During I/R damage to the myocardium, reactive oxygen species, such as superoxide and hydrogen peroxide, are produced in enormous amounts. Hence, the decreased activity of endogenous antioxidant enzymes, such as SOD and catalase, in perfusates, as observed in the present study, is normally associated with I/R injury [51]. SOD dismutates superoxide into hydrogen peroxide, which is in turn decomposed to water by catalase. The excessive generation of superoxide in the presence of nitric oxide has been described as the primary source of oxidative stress, and perturbation in the production and/or metabolism of either molecule can have pathologic consequences [51]. There is substantial evidence that the associated contractile and rhythmic disturbances observed following the I/R cycle in the present study might involve a contribution from reactive oxygen species [52]. In the present investigation, the reduced levels of these antioxidant enzymes observed in the ischemic/reperfused untreated hearts were significantly reversed by treatment with the cocoa and kola mistletoe extracts. This might suggest that the intervention assisted the inherent cardiac antioxidant system in combating the superoxide and hydrogen peroxide generated by the I/R episode. The enormous amount of H2O2 resulting from the IR cycle could trigger the production of the highly reactive hydroxyl radicals via Fenton reaction involving transition metal ions, like Fe2+, which are considerably present in the heart [53]. Such hydroxyl radicals and other resulting ROS are capable of degrading polyunsaturated lipids, thus forming MDA. The relatively high degree of membrane peroxidation (increased MDA level) observed for the ischemic/reperfused untreated hearts when compared with that of the non-ischemic and CGCE- and KGCE-treated hearts might be indicative of the protection afforded by the treatment.
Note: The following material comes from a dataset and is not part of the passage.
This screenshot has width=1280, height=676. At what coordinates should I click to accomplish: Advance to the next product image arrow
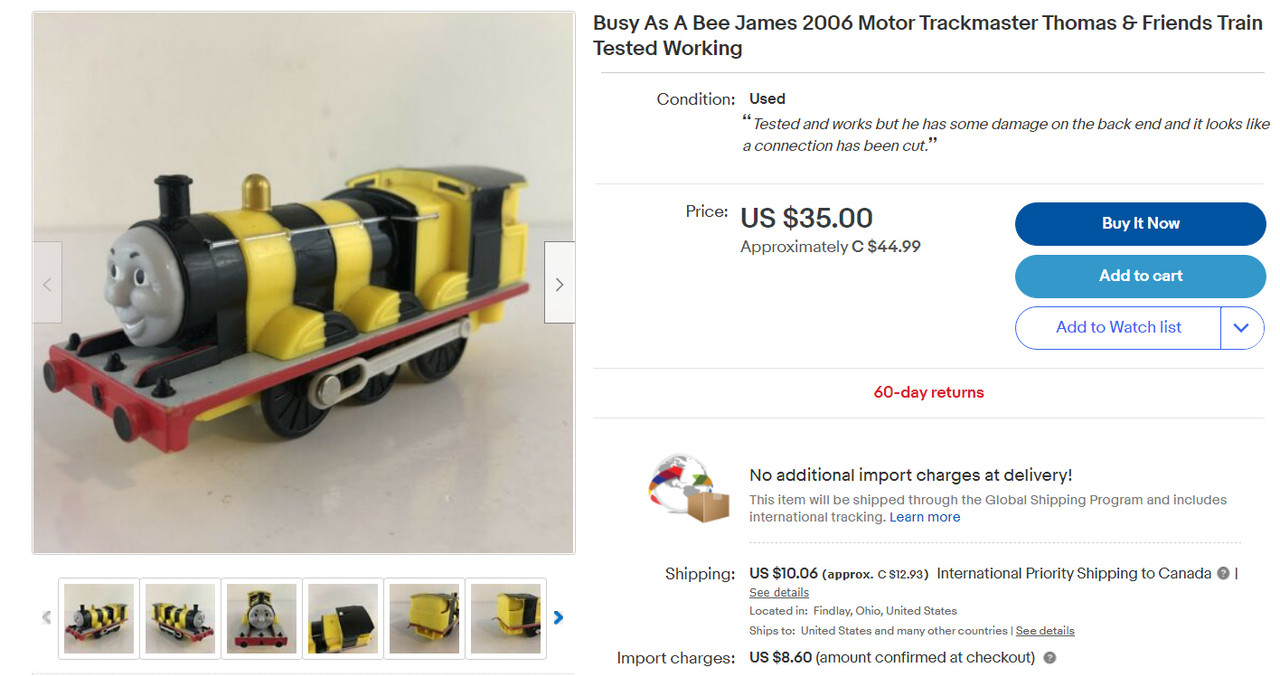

In conclusion, the present study suggests that extracts and fractions of cocoa and kola mistletoe exhibit in vitro radical scavenging activity and offer protection against I/R injury in rat hearts via augmenting endogenous antioxidants and preventing decline in cardiac function. The study plants could thus serve as sources of useful agents to combat complications associated with myocardial I/R injury.